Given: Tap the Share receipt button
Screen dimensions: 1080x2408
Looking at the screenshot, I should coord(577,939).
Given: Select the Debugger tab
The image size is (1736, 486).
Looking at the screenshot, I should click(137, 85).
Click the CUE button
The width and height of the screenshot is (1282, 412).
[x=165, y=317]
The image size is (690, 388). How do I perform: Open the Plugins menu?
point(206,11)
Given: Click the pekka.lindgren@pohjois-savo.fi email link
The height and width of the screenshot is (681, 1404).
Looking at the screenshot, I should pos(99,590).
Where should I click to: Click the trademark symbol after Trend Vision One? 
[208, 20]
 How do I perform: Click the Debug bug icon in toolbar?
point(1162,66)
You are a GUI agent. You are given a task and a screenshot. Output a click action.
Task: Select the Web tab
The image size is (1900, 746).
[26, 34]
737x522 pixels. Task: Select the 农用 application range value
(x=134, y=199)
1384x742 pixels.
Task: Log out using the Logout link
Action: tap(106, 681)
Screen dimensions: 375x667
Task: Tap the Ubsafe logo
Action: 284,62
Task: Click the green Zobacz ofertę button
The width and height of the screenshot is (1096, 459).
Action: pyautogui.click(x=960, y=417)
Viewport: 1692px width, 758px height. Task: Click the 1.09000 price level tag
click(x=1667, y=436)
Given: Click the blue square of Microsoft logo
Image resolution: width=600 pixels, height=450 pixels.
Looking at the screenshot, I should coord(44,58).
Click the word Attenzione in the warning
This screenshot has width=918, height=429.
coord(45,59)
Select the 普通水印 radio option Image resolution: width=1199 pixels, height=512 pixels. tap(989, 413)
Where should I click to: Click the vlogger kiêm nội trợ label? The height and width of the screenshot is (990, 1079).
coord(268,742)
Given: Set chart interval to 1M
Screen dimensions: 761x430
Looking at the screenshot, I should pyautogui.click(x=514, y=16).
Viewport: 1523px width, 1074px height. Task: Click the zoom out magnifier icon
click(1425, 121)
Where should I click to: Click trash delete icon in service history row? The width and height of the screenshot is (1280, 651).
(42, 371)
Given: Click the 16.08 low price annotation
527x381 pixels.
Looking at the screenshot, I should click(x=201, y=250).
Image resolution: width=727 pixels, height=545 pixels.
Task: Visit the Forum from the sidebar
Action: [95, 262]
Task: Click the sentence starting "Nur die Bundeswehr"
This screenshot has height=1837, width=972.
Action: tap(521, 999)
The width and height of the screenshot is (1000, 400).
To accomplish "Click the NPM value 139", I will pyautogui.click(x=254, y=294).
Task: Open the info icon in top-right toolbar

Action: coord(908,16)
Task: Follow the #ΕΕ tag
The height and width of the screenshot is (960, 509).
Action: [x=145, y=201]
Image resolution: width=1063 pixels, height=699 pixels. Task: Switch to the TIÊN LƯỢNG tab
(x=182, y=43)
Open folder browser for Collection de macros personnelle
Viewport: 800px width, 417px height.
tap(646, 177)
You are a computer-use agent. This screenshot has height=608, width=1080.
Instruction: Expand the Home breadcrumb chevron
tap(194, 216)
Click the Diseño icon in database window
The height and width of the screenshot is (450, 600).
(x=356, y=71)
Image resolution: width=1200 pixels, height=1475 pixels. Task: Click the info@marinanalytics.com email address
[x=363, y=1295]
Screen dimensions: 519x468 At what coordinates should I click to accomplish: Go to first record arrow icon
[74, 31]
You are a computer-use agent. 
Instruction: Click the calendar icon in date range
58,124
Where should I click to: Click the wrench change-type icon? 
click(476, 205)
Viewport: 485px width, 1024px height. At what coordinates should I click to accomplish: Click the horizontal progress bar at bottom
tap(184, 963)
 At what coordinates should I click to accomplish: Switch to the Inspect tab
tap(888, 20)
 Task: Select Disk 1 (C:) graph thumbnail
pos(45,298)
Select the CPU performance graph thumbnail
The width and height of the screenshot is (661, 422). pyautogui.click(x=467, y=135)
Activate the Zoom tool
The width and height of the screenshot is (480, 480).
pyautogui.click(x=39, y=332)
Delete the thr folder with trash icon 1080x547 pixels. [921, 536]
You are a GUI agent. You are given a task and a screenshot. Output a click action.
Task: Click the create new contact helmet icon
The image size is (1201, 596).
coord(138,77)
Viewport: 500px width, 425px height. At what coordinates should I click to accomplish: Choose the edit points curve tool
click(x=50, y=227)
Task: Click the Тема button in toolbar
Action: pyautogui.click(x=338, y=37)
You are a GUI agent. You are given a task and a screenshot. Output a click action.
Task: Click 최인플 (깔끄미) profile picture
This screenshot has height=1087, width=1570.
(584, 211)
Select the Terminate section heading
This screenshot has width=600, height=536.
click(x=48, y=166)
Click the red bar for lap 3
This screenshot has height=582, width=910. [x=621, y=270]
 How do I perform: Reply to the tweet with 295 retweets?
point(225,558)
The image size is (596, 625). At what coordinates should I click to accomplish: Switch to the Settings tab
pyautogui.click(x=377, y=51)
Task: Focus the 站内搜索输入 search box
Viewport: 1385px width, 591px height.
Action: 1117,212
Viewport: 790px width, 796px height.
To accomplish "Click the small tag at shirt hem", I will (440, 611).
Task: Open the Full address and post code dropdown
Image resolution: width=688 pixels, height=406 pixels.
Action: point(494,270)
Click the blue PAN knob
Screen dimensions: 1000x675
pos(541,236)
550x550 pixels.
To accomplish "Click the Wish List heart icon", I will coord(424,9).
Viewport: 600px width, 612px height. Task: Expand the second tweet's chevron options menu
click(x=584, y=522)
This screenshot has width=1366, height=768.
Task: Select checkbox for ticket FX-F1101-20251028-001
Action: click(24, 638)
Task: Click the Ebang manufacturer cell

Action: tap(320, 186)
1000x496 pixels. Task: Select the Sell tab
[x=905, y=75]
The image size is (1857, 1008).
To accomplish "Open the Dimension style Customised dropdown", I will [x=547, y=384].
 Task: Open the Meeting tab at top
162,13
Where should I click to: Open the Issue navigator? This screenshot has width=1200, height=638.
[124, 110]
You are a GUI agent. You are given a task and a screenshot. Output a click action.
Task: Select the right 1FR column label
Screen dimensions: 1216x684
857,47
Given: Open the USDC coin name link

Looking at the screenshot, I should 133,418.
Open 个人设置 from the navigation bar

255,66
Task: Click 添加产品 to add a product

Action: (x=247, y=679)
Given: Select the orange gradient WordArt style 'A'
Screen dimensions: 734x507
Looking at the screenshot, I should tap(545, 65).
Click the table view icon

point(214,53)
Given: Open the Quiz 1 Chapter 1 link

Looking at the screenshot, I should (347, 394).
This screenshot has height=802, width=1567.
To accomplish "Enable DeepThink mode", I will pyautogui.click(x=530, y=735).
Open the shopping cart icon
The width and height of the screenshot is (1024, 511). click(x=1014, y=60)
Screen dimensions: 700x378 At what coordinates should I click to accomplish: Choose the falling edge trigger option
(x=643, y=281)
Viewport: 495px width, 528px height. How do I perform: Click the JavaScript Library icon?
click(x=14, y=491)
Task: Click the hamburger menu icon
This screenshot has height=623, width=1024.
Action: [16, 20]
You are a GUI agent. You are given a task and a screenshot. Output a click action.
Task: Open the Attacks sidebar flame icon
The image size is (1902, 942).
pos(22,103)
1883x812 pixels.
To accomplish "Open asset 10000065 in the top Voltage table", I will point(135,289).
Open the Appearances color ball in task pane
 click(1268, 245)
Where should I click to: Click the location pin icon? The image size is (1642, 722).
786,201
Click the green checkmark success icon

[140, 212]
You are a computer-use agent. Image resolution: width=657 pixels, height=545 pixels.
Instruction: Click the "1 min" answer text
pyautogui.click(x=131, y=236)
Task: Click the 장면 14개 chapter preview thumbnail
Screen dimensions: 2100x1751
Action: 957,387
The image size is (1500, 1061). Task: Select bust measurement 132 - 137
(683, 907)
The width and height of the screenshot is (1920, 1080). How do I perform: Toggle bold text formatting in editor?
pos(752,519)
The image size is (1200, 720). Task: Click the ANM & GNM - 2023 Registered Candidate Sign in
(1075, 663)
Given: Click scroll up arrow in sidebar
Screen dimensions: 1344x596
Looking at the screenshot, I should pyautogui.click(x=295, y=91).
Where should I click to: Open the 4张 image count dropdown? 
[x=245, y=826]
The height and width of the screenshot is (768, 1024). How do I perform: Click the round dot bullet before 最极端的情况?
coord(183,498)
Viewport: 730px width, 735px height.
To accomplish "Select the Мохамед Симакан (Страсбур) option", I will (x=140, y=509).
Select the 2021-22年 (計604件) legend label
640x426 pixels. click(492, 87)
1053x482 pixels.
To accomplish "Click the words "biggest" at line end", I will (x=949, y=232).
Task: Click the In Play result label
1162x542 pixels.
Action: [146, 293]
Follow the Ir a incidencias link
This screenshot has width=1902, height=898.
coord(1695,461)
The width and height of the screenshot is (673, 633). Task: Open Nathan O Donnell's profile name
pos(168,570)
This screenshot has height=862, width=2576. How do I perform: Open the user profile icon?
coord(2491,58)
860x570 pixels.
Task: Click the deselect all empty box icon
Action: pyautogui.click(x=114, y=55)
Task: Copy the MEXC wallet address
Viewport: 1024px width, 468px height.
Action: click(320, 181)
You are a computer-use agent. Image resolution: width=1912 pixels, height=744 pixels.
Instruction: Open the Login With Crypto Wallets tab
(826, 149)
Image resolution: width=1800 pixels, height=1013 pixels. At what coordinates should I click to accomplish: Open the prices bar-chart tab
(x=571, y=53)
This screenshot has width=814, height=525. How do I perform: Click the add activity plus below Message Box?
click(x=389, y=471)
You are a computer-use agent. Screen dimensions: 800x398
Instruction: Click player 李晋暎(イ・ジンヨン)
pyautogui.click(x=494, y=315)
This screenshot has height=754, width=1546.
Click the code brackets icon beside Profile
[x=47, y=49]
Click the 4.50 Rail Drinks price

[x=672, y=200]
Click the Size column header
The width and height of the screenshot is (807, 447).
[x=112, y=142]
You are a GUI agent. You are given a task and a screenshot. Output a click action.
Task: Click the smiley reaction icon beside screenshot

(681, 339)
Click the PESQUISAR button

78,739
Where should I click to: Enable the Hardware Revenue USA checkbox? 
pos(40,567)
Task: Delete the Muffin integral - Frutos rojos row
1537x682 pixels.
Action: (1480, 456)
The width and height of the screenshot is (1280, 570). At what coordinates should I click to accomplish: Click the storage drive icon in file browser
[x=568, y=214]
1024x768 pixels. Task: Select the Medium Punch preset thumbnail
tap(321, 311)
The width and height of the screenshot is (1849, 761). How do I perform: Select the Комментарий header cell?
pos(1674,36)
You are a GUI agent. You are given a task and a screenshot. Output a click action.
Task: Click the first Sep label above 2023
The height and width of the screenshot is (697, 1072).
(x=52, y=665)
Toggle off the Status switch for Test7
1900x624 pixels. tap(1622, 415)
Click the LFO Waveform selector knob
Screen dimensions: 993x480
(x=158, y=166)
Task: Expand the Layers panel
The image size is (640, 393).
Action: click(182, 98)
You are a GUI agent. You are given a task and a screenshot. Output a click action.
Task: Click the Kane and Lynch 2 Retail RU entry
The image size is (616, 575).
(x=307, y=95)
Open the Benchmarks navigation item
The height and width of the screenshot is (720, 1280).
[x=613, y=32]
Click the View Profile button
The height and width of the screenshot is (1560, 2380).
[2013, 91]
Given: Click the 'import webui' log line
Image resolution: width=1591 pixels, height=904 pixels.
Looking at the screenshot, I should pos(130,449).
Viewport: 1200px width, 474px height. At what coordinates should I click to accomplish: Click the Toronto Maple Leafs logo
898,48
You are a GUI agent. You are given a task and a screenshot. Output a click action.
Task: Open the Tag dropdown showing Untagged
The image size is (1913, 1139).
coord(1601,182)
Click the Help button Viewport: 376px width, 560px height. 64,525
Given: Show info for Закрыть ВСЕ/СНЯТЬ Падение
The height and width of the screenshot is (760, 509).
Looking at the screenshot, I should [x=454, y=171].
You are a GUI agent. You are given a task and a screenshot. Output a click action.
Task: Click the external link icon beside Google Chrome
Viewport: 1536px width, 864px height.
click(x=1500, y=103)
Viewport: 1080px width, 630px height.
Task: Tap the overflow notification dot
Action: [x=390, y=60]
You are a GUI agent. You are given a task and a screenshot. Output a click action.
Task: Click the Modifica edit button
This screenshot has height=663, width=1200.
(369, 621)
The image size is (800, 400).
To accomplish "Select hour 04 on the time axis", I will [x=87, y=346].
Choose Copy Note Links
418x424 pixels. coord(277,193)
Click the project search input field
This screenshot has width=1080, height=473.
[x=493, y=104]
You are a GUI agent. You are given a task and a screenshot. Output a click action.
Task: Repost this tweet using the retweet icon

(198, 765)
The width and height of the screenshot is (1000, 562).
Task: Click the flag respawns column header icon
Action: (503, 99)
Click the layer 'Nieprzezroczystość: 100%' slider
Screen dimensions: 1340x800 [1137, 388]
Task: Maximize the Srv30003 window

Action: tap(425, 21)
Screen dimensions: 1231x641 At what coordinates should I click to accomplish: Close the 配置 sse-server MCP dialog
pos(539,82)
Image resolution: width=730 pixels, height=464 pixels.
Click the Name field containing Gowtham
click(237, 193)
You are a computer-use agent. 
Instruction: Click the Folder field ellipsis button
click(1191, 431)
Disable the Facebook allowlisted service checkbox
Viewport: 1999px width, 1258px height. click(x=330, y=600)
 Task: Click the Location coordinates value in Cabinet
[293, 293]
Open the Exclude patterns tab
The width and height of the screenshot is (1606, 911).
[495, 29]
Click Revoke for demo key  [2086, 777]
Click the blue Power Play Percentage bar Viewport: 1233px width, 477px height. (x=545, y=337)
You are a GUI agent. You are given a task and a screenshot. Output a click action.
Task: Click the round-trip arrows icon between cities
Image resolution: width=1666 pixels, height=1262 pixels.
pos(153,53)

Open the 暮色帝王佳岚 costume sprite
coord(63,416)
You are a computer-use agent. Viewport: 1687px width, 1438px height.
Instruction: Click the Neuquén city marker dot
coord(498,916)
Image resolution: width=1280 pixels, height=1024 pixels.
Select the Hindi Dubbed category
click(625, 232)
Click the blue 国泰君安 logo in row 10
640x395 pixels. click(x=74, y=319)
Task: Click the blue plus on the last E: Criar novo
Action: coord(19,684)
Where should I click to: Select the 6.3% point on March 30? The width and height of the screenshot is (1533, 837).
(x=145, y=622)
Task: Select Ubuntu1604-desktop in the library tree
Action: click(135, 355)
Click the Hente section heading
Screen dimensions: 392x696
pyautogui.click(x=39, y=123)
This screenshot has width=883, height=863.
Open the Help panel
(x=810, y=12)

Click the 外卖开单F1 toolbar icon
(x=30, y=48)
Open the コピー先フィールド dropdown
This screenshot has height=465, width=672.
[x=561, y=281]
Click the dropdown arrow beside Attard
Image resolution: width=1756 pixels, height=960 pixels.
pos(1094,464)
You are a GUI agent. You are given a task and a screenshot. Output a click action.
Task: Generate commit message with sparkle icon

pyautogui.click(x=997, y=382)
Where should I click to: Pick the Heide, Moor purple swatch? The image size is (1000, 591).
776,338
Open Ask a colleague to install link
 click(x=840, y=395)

**Work task**.
Search the listing for the word "computer" and return each line that holds it.

**Response area**.
You are a computer-use agent. This screenshot has height=608, width=1080.
You are a computer-use agent. 
You are a computer-use agent. Image resolution: width=657 pixels, height=545 pixels.
You are a computer-use agent. Image resolution: width=1912 pixels, height=744 pixels.
You are a computer-use agent. Screen dimensions: 800x398
You are a computer-use agent. 
You are a computer-use agent. Viewport: 1687px width, 1438px height.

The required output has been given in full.